The story was reminiscent of one straight out of New York City lore. Harlem brothers Homer and Langley Collyer, who lived in a rundown mansion at
Fifth Ave. and 128th St., were both found dead in 1947, crushed by an enormous collection of newspapers and clutter.

Homer Collyer had been blind, and Langley Collyer collected the papers "so he could catch up on the news when he regained his sight." When an
anonymous phone call led the Fire Department to their home, it took searchers 18 days to find their bodies among the clutter, which, in addition to the
newspapers, included a Model T and 10 pianos.

scott seward (scott seward), Monday, 5 January 2004 14:19 (twenty-one years ago)

you live by the book-you die by the book.

scott seward (scott seward), Monday, 5 January 2004 14:20 (twenty-one years ago)

It turns out I enjoy buying books. Expert psychoanalysis might suggest this stems from a book starved, rural childhood. My spouse might suggest expert psychoanaysis.
An actual accounting is unlikely, so I'll guess something more than 5,000 books.
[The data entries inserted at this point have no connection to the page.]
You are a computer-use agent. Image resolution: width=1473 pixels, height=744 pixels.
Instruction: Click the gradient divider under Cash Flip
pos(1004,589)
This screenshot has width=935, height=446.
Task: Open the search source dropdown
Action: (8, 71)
Walt Guyll, Monday, 5 January 2004 15:13 (twenty-one years ago)


roughly 2500, maybe more...

inevitably the first question i hear when one is confronted by the endless bookshelves/bookpiles in our small apartment is "have you read all of these?"

of course not! who wants a library full of books you've already read?

jam, Monday, 5 January 2004 15:36 (twenty-one years ago)

Somewhere north of 500... I used to have more, but I prune regularly. If it's a book I'm not interested in re-reading someday, I don't keep it.
"I'm not a bibliophile, I'm a bibliophiliac. When I enter a bookstore, my wallet bleeds." -John Stracke

Jeremy Fletcher, Monday, 5 January 2004 15:41 (twenty-one years ago)

Right now I'm in a stage where I don't like to hold onto books. Once I read them, I give them away or put them down in the hallway of my apartment building, which is kind of an exchange area for free discards. This is because I'm planning to move soon, and I have an irrational fear of lifting heavy boxes of books.

o. nate (onate), Monday, 5 January 2004 15:48 (twenty-one years ago)

Last count, 600+ and growing. I am decidely selective on what does make it into my personal libary now. I do go through once a year and cull those that were a disappointment and donate them to the local library sale. I'm trying to decipher at what point one acquires a large enough library to be able to go back and reread a novel (such as a mystery) and not remember the ending... Only to enjoy finding out all over again?

*sigh* Quite envious of those with the 1500+ count going on... But then, where would I house them all?

yesabibliophile, Monday, 5 January 2004 19:41 (twenty-one years ago)

My now-ex professor lives alone in a three-story (plus basement) house that is literally riddled with books in absolutely every bit of free space and then some that you can imagine. The triumph of this is a general room where he holds his classes and has 25-foot high stacks...except that you can't climb them because every ladder's rung is stacked to maximum capacity with books. This is adjoined with an antechamber that is just as tall and literally is a mountain of books with some small paths carved out for minimal navigation. Among these treats are first edition Machiavellis, Sternes, Prousts, Melvilles, and half of the personal library of Henry James. Pretty much everything short of the Gutenberg Bible, come to think of it. It's pretty much beyond estimable size, but he's guessed it at a minimum of 50,000 books.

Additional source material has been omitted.